LG Chem Ltd., South Korea’s top chemicals company, said Wednesday that it has decided to invest 239.4 billion won (US$224.8 million) in two separate joint ventures with Huayou Cobalt Co., a Chinese supplier of the mineral.
The deal underscored LG Chem’s efforts to secure a stable supply of cobalt, a key material in making electric vehicle (EV) batteries.
Cobalt prices jumped to $95.6 per kilogram at the end of March, compared with $32.7 per kilogram at the end of 2016, according to Metal Bulletin, a leading provider of global metal and steel prices.
The two joint ventures — set to be completed in China by 2020 — will have an annual production capacity of 40,000 tons of precursors and cathodes, respectively, an amount that can make batteries for about 400,000 EVs.
LG Chem Vice Chairman and CEO Park Jin-soo said the joint ventures will help LG Chem further strengthen its cost competitiveness.

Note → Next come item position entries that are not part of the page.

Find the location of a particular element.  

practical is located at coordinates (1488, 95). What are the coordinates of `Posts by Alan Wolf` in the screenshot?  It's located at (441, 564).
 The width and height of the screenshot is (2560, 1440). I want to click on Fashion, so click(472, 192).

LG Chem said it plans to boost the annual production capacity of precursors and cathodes to 100,000 tons each in case the demand goes up.
Currently, the South Korean company is a key supplier of batteries to U.S. auto giant General Motors, Volvo and Renault, as well as South Korea’s largest carmaker, Hyundai Motor Co., and its smaller affiliate, Kia Motors Corp.
LG Chem operates electric vehicle battery plants in South Korea, China, the United States and Poland.
Shares in LG Chem were up 0.68 percent to 370,500 won as of 10:08 a.m., outperforming the broader KOSPI’s 0.15 percent gain.